▶ [Exercise brief]: Taking the records below, count the lines in which "What" appears and supply only the count.

------ Material for this task

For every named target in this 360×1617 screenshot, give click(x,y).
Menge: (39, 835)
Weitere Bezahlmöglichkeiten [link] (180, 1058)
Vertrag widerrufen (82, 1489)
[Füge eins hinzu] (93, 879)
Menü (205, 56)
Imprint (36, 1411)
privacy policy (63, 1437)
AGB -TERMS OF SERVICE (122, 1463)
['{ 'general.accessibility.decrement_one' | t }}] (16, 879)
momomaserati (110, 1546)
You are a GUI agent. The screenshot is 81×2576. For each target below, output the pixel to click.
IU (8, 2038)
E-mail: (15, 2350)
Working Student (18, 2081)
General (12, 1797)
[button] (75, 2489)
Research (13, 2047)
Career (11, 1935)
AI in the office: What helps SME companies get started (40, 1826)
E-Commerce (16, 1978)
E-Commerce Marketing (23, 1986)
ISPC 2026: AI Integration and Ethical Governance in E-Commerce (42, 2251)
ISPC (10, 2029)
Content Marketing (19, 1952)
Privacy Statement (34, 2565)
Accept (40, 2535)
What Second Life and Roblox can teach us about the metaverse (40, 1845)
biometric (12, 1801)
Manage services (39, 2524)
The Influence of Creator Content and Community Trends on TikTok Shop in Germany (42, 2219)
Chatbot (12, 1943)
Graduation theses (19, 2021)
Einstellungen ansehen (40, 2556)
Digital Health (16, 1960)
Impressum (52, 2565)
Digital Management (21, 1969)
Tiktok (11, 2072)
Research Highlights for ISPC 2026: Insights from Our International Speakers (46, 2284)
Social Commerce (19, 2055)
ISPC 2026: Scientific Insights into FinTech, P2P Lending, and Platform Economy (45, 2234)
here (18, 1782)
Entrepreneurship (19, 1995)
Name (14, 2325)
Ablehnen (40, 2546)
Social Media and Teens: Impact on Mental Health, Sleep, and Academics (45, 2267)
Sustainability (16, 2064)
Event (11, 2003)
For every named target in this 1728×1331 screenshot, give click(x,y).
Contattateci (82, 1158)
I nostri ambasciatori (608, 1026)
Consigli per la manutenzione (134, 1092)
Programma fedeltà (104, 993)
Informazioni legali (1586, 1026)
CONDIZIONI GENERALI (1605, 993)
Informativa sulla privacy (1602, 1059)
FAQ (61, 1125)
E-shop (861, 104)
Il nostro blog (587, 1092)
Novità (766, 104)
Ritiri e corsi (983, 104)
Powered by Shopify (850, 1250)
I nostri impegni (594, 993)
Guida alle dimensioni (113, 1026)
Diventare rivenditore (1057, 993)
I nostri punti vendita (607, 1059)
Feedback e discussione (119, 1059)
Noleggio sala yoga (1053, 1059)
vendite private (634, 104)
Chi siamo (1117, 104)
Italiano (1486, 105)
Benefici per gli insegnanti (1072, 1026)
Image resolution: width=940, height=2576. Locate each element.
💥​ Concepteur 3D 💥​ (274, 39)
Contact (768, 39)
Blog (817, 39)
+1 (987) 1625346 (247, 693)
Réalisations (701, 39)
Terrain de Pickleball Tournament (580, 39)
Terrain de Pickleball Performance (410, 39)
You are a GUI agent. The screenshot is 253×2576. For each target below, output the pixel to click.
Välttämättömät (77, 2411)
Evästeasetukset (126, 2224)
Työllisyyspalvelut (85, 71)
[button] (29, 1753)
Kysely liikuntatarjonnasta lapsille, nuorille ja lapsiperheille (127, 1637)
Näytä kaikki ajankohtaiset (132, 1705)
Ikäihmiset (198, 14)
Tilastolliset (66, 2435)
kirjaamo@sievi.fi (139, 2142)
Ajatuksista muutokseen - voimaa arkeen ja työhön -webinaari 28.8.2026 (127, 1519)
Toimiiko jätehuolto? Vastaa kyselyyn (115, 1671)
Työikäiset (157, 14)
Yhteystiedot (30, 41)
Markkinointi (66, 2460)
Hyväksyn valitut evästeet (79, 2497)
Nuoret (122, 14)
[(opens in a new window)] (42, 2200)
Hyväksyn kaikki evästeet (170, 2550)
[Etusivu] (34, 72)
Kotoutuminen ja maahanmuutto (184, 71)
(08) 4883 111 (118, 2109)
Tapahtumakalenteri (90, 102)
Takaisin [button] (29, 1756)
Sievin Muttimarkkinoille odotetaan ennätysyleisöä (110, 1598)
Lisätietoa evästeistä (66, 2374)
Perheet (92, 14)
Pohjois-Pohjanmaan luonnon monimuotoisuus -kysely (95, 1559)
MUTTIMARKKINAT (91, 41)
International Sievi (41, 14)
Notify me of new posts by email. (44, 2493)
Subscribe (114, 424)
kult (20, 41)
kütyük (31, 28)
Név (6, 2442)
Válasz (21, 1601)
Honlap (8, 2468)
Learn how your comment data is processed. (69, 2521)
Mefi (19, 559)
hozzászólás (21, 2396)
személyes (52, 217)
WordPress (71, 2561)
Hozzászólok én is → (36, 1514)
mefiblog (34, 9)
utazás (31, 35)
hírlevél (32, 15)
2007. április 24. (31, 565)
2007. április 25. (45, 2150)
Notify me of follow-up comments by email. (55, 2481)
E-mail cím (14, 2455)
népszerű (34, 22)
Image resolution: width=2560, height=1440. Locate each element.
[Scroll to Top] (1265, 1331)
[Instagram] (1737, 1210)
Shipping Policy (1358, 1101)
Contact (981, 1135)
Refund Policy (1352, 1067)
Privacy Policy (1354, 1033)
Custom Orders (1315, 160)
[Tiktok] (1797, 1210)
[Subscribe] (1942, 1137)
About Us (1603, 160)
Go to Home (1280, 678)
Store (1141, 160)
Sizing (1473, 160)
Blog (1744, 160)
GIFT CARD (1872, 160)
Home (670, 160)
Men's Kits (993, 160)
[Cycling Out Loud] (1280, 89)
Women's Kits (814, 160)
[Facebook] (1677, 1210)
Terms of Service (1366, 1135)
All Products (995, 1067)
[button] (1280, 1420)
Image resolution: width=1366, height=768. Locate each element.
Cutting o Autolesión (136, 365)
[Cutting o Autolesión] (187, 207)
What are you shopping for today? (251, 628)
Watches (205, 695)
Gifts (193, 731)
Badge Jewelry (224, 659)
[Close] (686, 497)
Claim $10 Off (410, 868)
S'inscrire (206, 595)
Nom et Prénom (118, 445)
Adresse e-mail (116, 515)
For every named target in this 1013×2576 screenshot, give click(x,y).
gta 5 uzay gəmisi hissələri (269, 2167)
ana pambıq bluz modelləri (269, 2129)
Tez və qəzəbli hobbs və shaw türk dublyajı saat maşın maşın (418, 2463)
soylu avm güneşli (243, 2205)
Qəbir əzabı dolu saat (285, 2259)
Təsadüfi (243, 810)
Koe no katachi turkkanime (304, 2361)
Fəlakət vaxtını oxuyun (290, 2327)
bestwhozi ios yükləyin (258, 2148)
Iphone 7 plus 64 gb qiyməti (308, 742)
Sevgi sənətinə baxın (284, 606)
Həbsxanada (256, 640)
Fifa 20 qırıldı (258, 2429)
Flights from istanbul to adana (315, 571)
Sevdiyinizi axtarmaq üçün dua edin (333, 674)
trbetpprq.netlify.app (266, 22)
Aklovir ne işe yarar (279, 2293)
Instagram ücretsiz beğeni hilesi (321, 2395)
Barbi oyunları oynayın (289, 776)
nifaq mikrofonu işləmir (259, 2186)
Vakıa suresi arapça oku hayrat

------------

▶ [Solution]: 3